Seattle head tax referendum huge rebuke of out-of-control council

Jun 11, 2018, 6:12 AM | Updated: 10:52 am

head tax, seattle, seattle jobs tax, seattle head tax...

A man holds a "No Tax on Jobs" sign in Seattle as signature gatherers attempt to get a referendum on the November 2018 ballot. (Photo by Tim Mossholder on Unsplash)

(Photo by Tim Mossholder on Unsplash)

Members of the Seattle City Council stopped listening to the public and now they’ll start to pay the price.

RELATED: Seattle head tax 101

Over the weekend, the grassroots No Seattle Head Tax group announced they exceeded the nearly 17,000 signatures needed to land a referendum on the November ballot to repeal the city’s head tax.

This shouldn’t just be seen as a stinging rebuke of the council’s untenable position of attacking businesses to address the homelessness crisis. It should be seen as the first step by an annoyed public to take back Seattle from the activists who have led us down such a disastrous path.

“Everybody’s mad, everyone has had it,” Marianne McCreary told Q13. “I’ve lived here for 35 years. I see tents, I see needles, I see garbage. It’s awful. I’m ashamed of our city.”

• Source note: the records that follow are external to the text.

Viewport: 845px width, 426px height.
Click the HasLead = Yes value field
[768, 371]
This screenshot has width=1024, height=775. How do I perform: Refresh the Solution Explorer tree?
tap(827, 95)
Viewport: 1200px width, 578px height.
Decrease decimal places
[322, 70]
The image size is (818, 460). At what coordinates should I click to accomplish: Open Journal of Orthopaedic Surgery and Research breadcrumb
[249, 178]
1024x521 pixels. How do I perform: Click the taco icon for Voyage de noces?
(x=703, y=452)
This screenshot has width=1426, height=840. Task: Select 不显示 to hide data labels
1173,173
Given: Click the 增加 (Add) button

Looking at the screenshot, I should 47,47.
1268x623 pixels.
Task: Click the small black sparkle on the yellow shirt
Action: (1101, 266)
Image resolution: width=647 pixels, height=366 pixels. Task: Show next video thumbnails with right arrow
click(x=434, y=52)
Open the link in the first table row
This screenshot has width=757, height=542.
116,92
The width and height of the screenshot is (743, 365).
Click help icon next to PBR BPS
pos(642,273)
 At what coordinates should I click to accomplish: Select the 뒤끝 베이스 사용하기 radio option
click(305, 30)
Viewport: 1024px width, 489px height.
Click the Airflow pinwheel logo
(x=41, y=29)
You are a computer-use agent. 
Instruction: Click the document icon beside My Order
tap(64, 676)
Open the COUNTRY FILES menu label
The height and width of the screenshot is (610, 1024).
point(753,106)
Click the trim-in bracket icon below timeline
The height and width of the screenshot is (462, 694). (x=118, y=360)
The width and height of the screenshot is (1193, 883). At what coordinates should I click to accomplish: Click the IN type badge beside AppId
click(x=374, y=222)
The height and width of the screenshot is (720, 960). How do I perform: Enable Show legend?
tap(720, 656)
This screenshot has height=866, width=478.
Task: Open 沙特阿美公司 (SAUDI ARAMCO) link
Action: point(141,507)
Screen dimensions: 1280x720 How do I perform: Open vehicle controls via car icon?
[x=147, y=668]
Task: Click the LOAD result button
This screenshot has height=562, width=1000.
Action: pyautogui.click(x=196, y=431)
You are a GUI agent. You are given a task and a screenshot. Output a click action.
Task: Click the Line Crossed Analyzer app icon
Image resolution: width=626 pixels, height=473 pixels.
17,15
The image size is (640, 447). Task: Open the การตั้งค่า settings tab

It takes a lot for Seattleites to be so upset that they say no to a tax. But what’s apparent is the council has no clue what to do about the homeless crisis, and rather than present any meaningful plans, they go to a tax-first policy where they come up with the plans after they get the money. It’s more maddening when you realize the council is mostly ignoring the consultant we paid to help us solve this problem. Why? Because their blind adherence to Progressive groups demand it.

The head tax plan was never popular with Seattleites. If the council listened to their constituents, and not the special interest groups, they’d know that.

But this council, with ideologues like Mike O’Brien, Lorena Gonzalez, Teresa Mosqueda and Lisa Herbold, often ignore the people they actually serve and, instead, side with organizations that they ideologically support (and count on to stay in office). Indeed, these council members coordinated coverage with a long list of far-Leftist organizations to change the negative media narrative about the head tax.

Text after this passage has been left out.